==== Source data ====
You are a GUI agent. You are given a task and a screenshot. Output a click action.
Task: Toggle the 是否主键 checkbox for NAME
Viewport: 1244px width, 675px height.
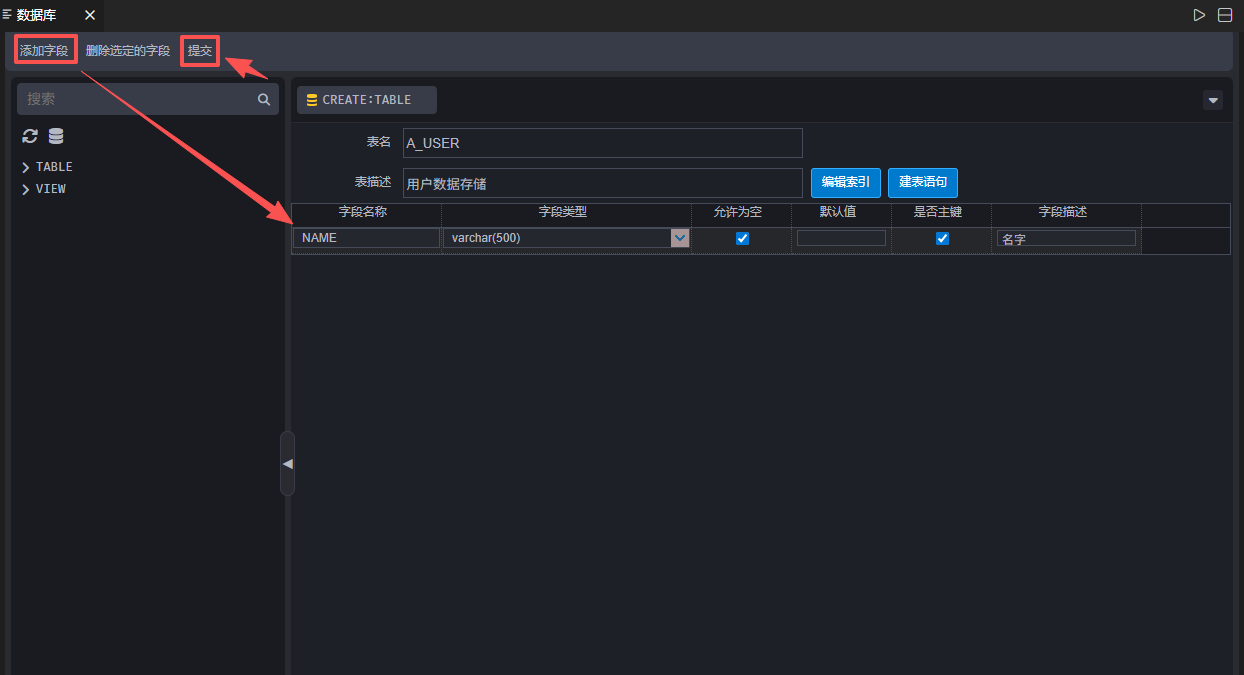942,238

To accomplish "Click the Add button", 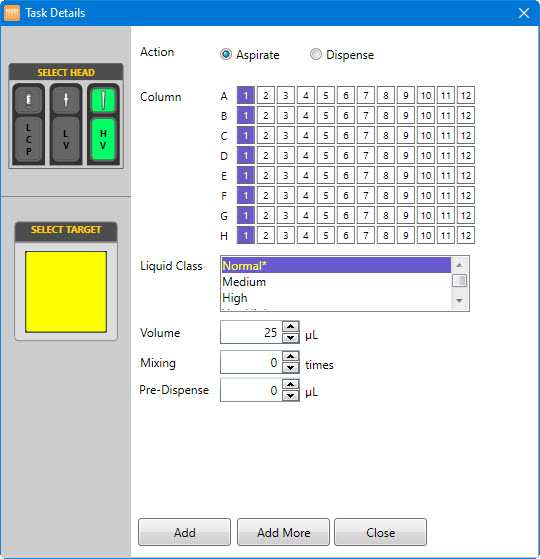I will 185,532.
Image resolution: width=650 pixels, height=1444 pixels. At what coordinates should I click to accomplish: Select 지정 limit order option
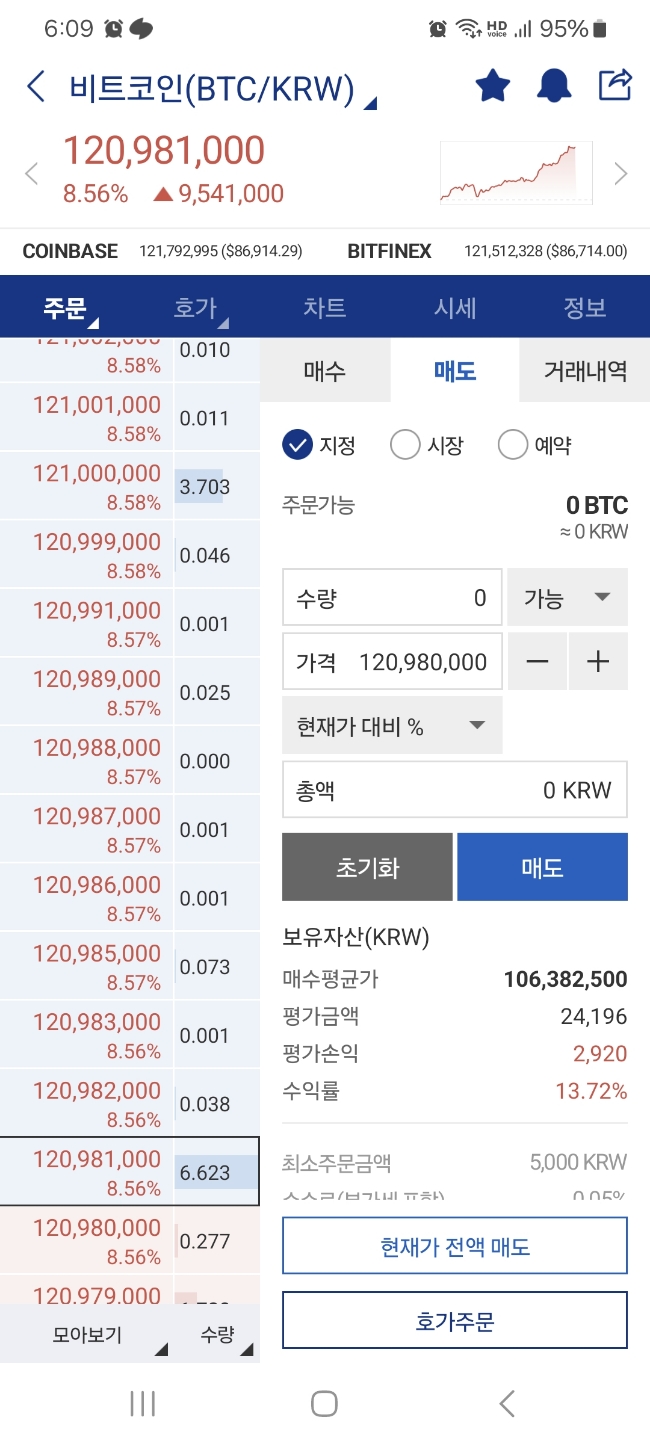[x=298, y=445]
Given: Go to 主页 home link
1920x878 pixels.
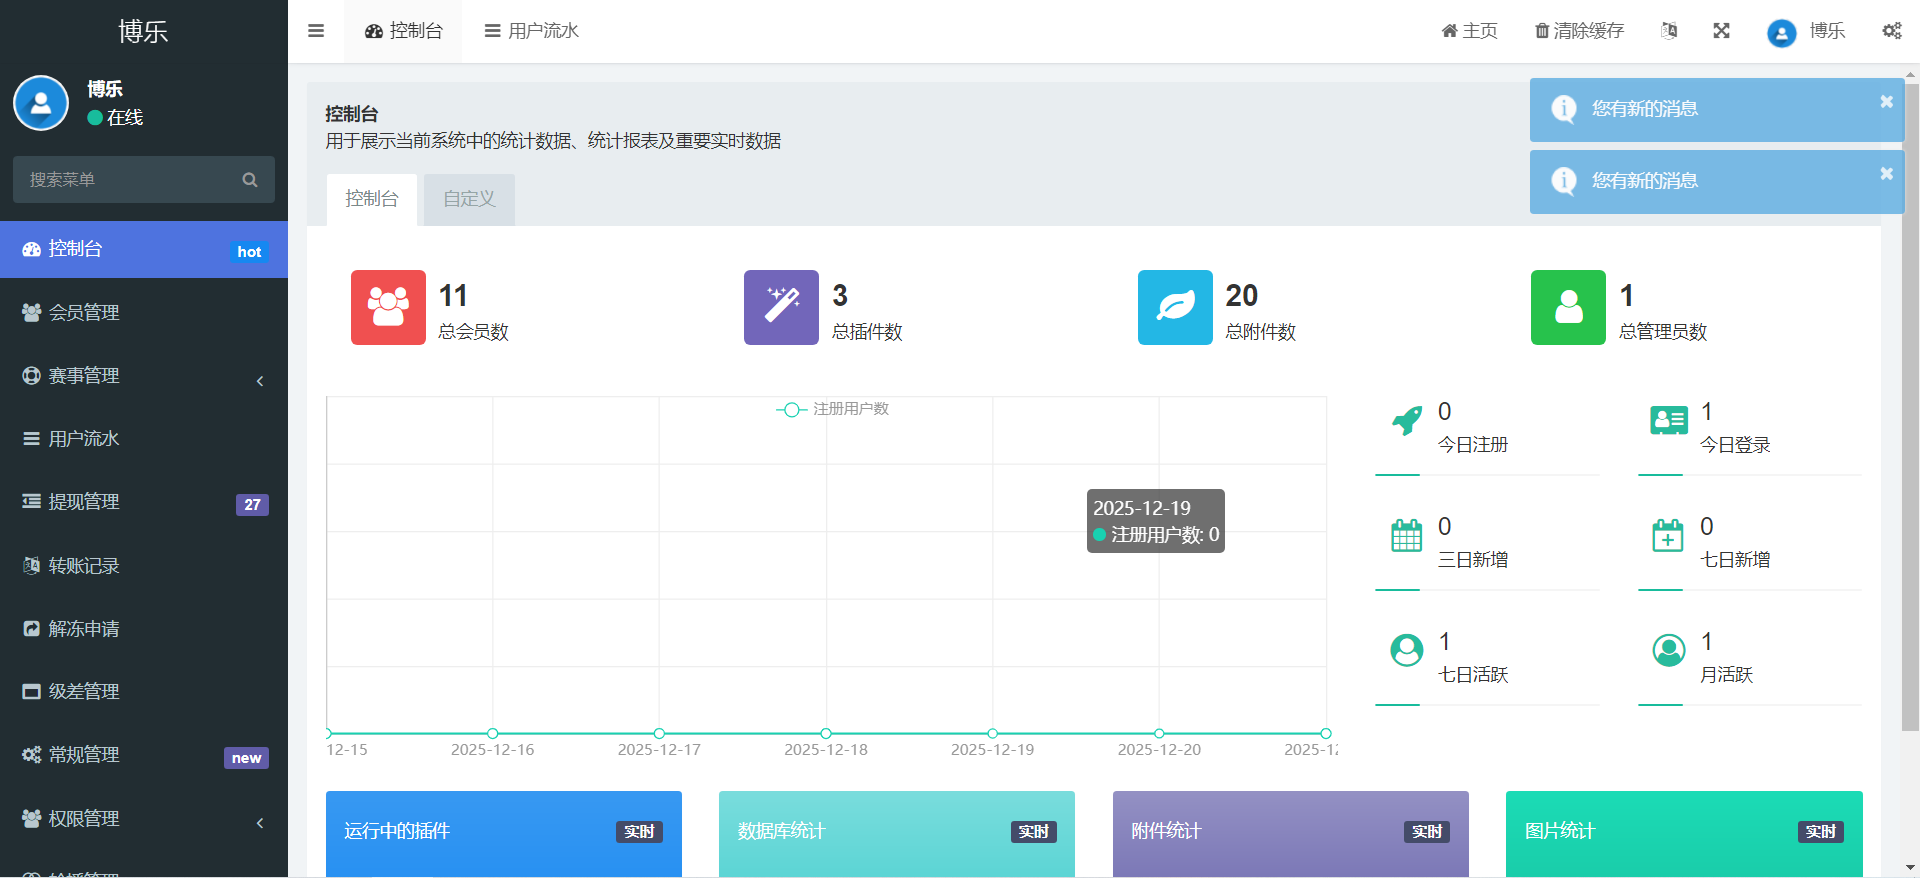Looking at the screenshot, I should (x=1469, y=31).
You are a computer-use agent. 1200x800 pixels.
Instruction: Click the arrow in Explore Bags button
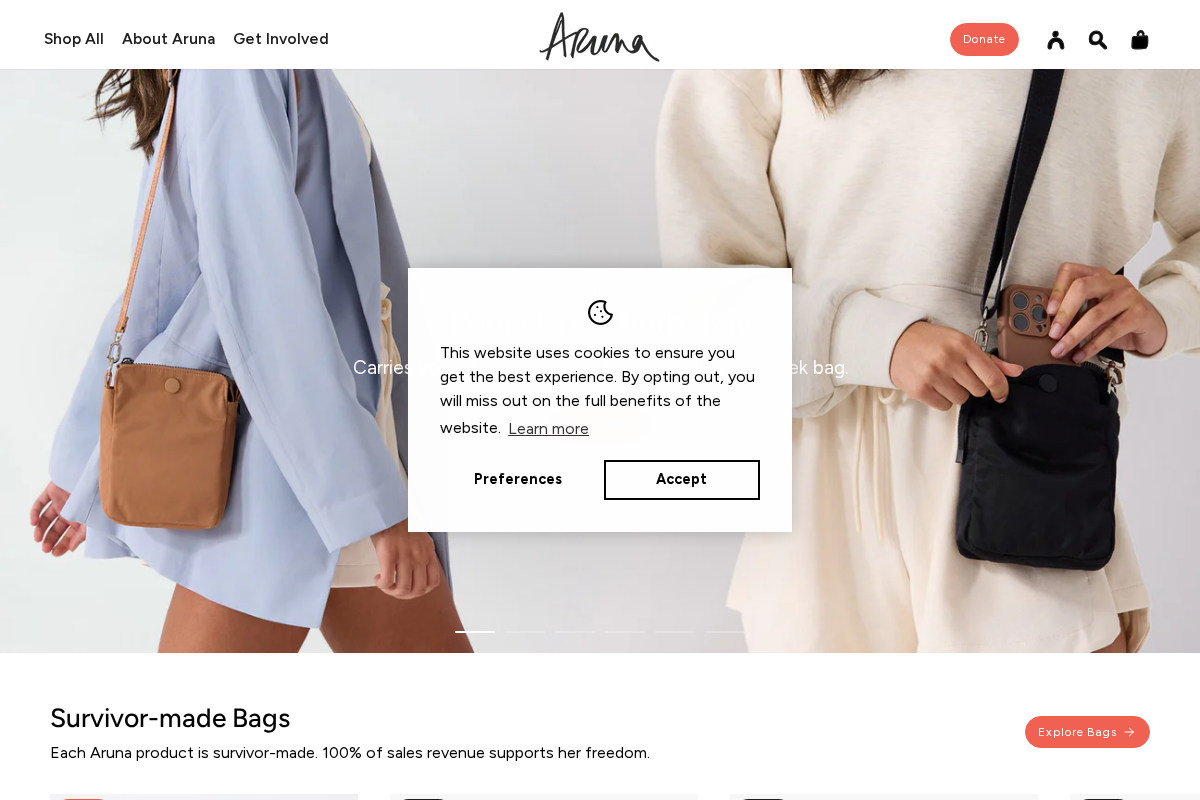1130,732
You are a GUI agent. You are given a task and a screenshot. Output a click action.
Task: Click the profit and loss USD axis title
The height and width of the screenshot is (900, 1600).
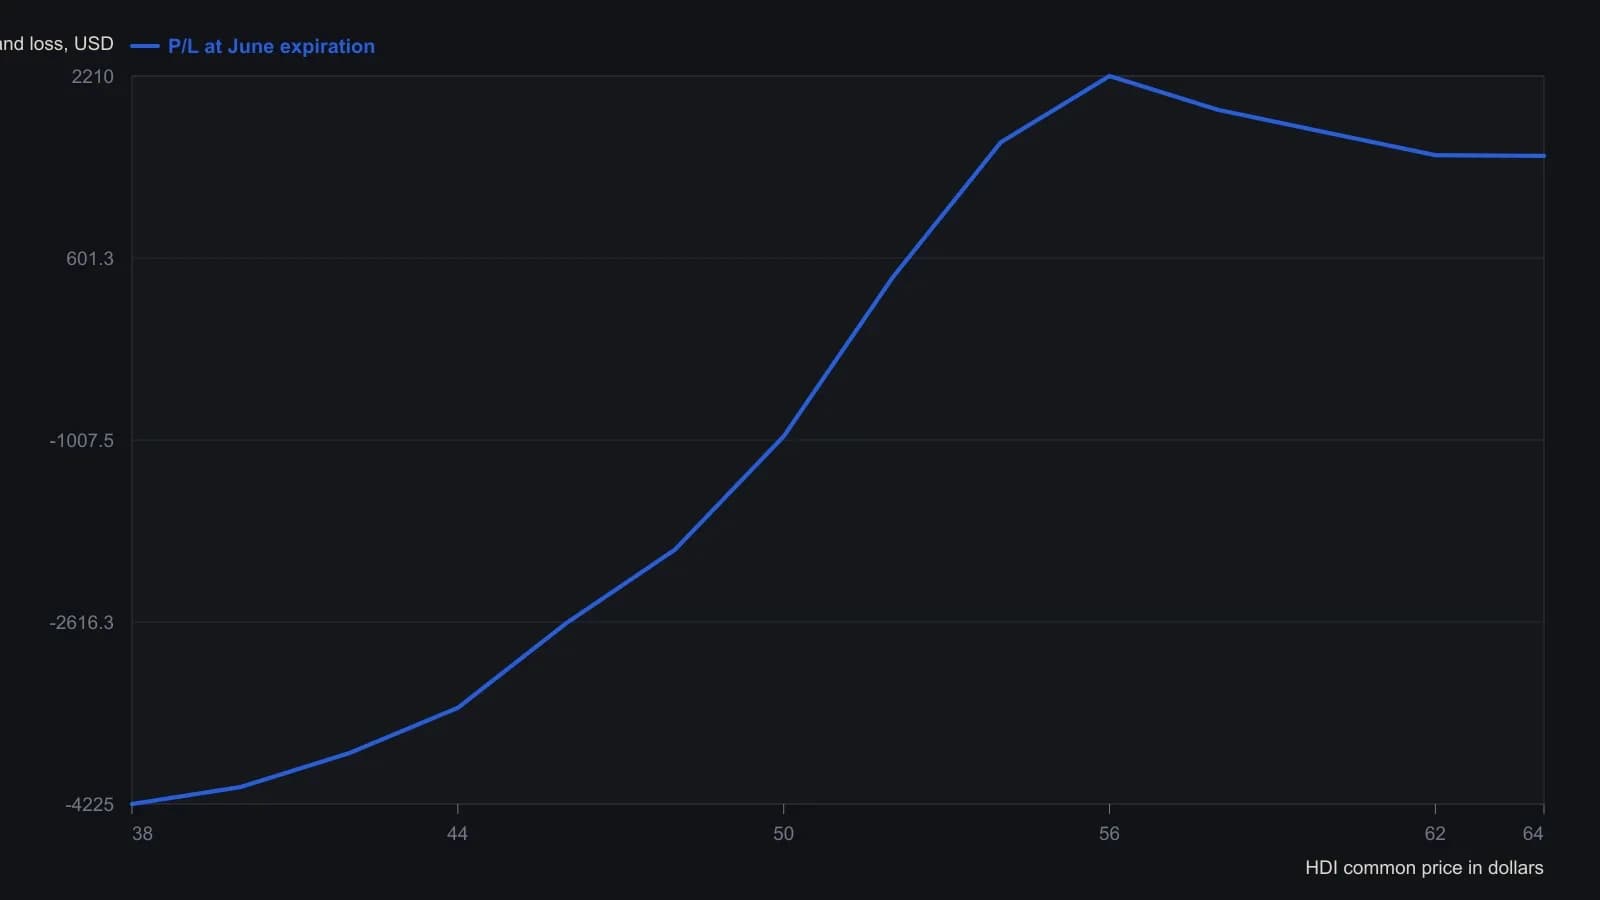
====
(Try it) Retype exactly, please, the span from the line holding "You are a computer-use" through the closing line of the data, both ends included, without the pictures.

(Result for this task)
You are a computer-use agent. 1200x800 pixels.
Instruction: Click the arrow in Explore Bags button
1130,732
You are a GUI agent. You are given a task and a screenshot. Output a click action.
Task: Click the profit and loss USD axis title
The height and width of the screenshot is (900, 1600).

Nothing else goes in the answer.